## Your tasks
**a.** Change the passage on open and closed poetic form from "As to the word" up to and including "begin to drift." by putting "scholars" in place of "philosophers", and give that stretch again.
**b.** Write what comes next in the passage on open and closed poetic form, picking up after its final sentence.

## Document section
-*-
A rather mechanistic understanding on Ms Barnhart's part of a term
that has a considerable history in the past 60 years. Here's the nub:
"A closed form allows the poet to establish a pattern that will help
him or her create the desired meaning or sound." In open form the
poet begins with no such desires.
This is not a failing, which laxity would be. Think of it this way:
an open form poem is a game that discovers its rules in process. I
can't imagine any discipline less lax.
Some of us have devoted a lifetime to refining that process.
As to the word "form," philosophers tend to define the way in which
they use a word because most words--nouns, at any rate--tend to
accumulate meanings. "form" seems to have begun as a form in the
sense of a mold, a sense it still maintains, but it was early
associated with formositas, beauty, and all sorts of other things. I
suppose one could try to find a word with fewer meanings or arcane
enough so that it could be applied rigidly in only one, but not
likely. And the meaning would begin to drift.
-*-
## Given information
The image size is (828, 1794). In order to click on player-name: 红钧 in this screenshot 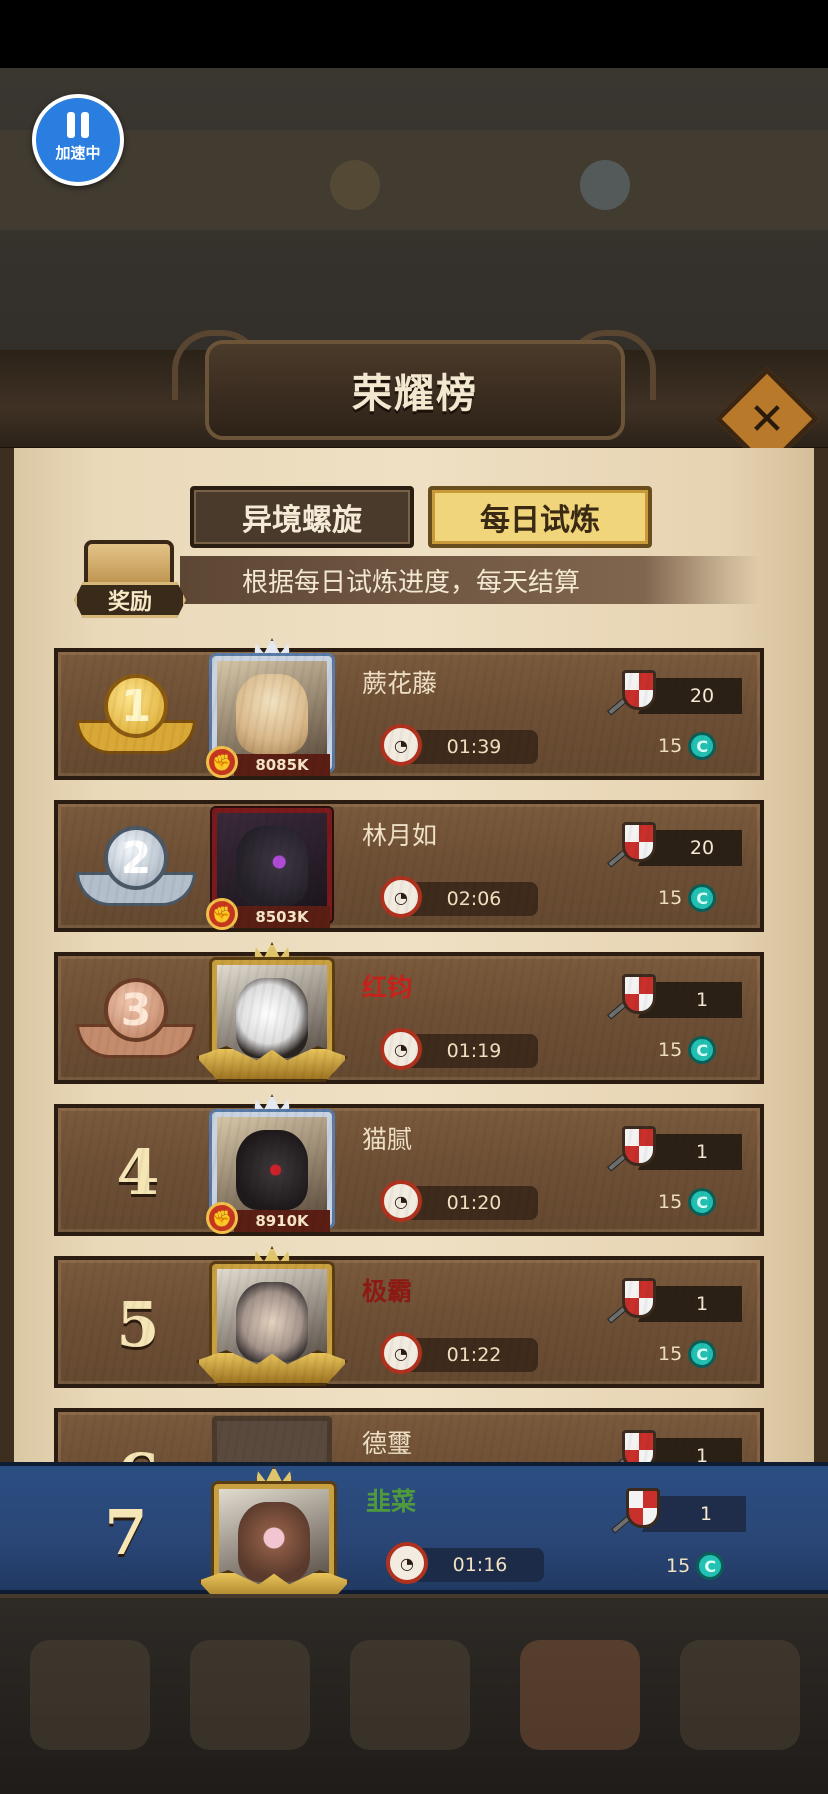, I will do `click(388, 988)`.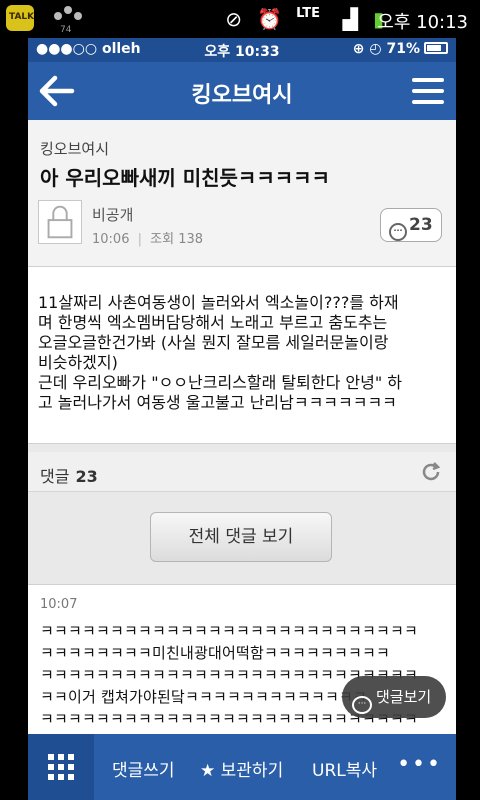  What do you see at coordinates (69, 476) in the screenshot?
I see `comments-label: 댓글 23` at bounding box center [69, 476].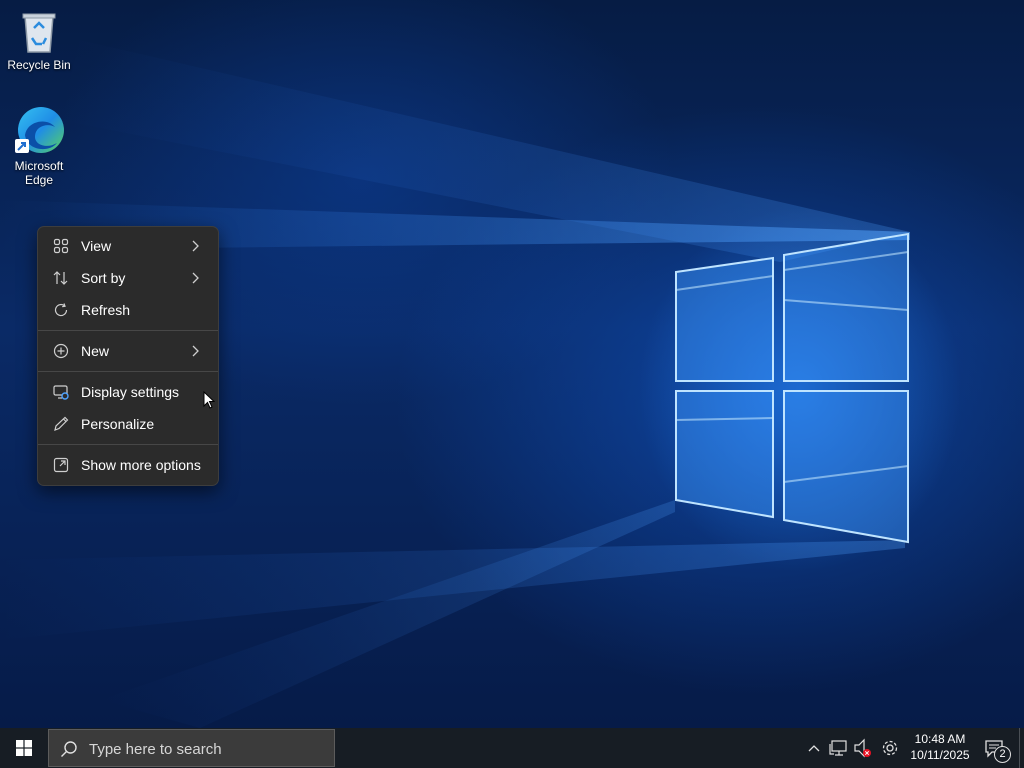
-*-
## Results of the tasks
**a.**
As to the word "form," scholars tend to define the way in which
they use a word because most words--nouns, at any rate--tend to
accumulate meanings. "form" seems to have begun as a form in the
sense of a mold, a sense it still maintains, but it was early
associated with formositas, beauty, and all sorts of other things. I
suppose one could try to find a word with fewer meanings or arcane
enough so that it could be applied rigidly in only one, but not
likely. And the meaning would begin to drift.

**b.**
That's the fun of language, it seems to me, that it constantly takes
us to a new place.
Robin I think was pretty careful to say that he was describing an
older meaning of "open form" which was "probably not to the point."
Best,
Mark
At 04:49 PM 4/16/2010, you wrote:
>On Fri, Apr 16, 2010 at 2:37 PM, Robin Hamilton <
>[log in to unmask]> wrote:
>
> > This is probably not to the point, but what might be the original
> > distinction (which I still tend to use myself) is between iambic penameter,
> > either in couplets or rhymed, the ballad stanza, terza rima, etc., as "open
> > forms", in that there's no termination built into the form itself. In
> > contrast to the sonnet, villanelle, ballade, haiku, etc., where when you
> > begin writing, you know where you will end.
> >
> > This isn't quite the same as the distinction between (organic) open form
> > and closed form that this thread is mostly about, but maybe it's worth
> > mentioning.
> >
>
>
>Thanks, Robin. That is certainly a distinction that sounds more sensible to
>my ear. I ended up looking up the term after the recent thread, and found,
>e.g.:
>
>http://www.sterlingschools.org/shs/stf/jbarnh/poetry/eop8.htm
>
>Wouldn't terms such as "strict" or "lax" be more apt for the distinction
>made in the above page? Also, is there a purpose to say "every poem has
>form, but some is open, and some is closed." Doesn't the very word "form"
>become otiose in that case?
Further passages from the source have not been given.